The rate of decay of the radioactive isotope,$\mathrm{R}=8.60\mathrm{\mu Ci}\left(\frac{{10}^{-6}\mathrm{Ci}}{1\mathrm{\mu Ci}}\right)=8.60\times {10}^{-6}\mathrm{Ci}$

The half-life of the isotope,${\mathrm{T}}_{1/2}=3.0\mathrm{h}\left(\frac{86400\mathrm{s}}{1\mathrm{h}}\right)=1.08\times {10}^4\mathrm{s}$

The radioactive decay is due to the loss of the elementary particles from an unstable nucleus to convert them into a more stable one. Thus, a material with unstable nuclei can give two or more atoms production for the given decay process.
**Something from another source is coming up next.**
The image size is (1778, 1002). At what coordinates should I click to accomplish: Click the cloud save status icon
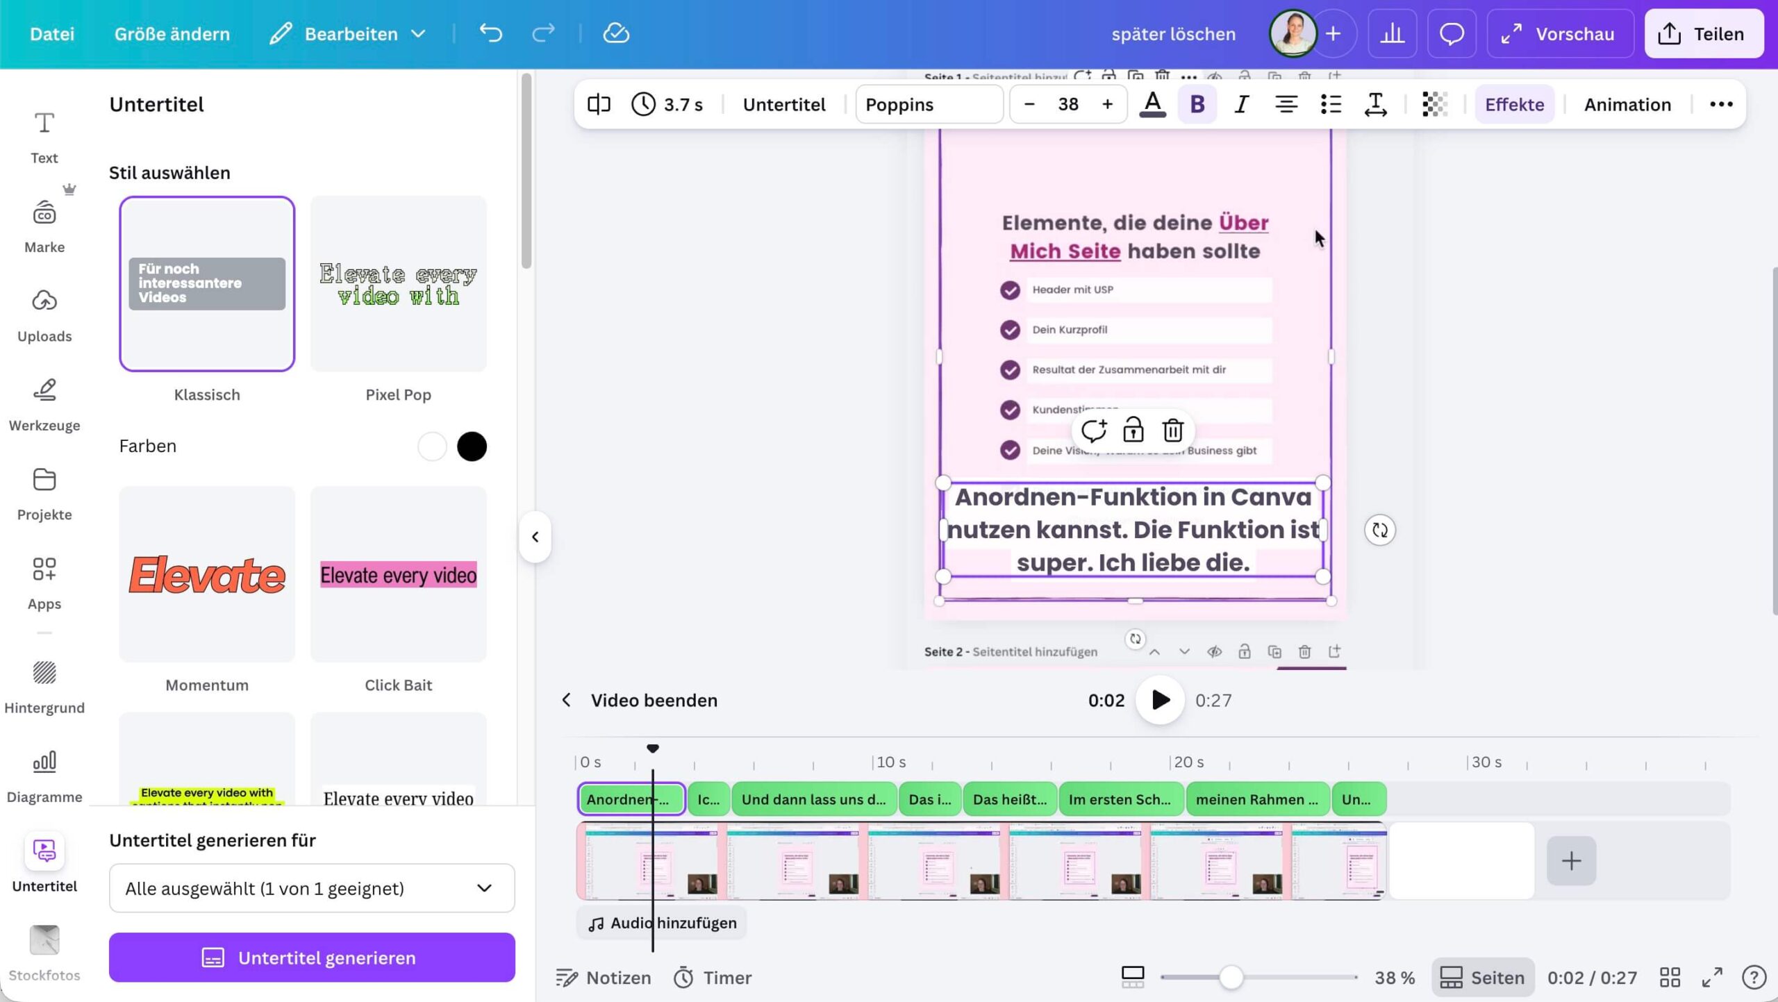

Thus the required value of the number of nuclei is found using the number of nuclei relation in to the decay rate of the substance.

Formulae:

The rate of decay,$\mathrm{R}=\mathrm{\lambda N}$ (1)

where,$\lambda$is the disintegration constant, and Nis the number of undecayed nuclei.

The disintegration constant,$\mathrm{\lambda }=\frac{\mathrm{In}2}{{\mathrm{T}}_{1/2}}$ (2)

where,${\mathrm{T}}_{1/2}$is the half-life of the substance.

At first, we calculate the disintegration constant of the nuclide using the given half-life in equation (2) as follows:

$\begin{array}{c}\mathrm{\lambda }=\frac{\ln 2}{\text{1.08}\times {\text{10}}^4\text{\hspace{0.17em}s}}\\ =6.42\times {10}^{-5}/\text{s}\end{array}$

Thus, the number of isotope parents injected is given using the above value in equation (1) as follows:

$\begin{array}{c}\mathrm{N}=\frac{\mathrm{R}}{\mathrm{\lambda }}\\ =\frac{\text{8.60}\times {\text{10}}^{-6}\text{\hspace{0.17em}Ci}\times \text{3.7}\times {\text{10}}^{10}\text{\hspace{0.17em}Bq/Ci}}{6.42\times {10}^{-5}/\text{s}}\\ =4.96\times {10}^9\end{array}$

Hence, the value of the injected isotope parents is $4.96\times {10}^9$.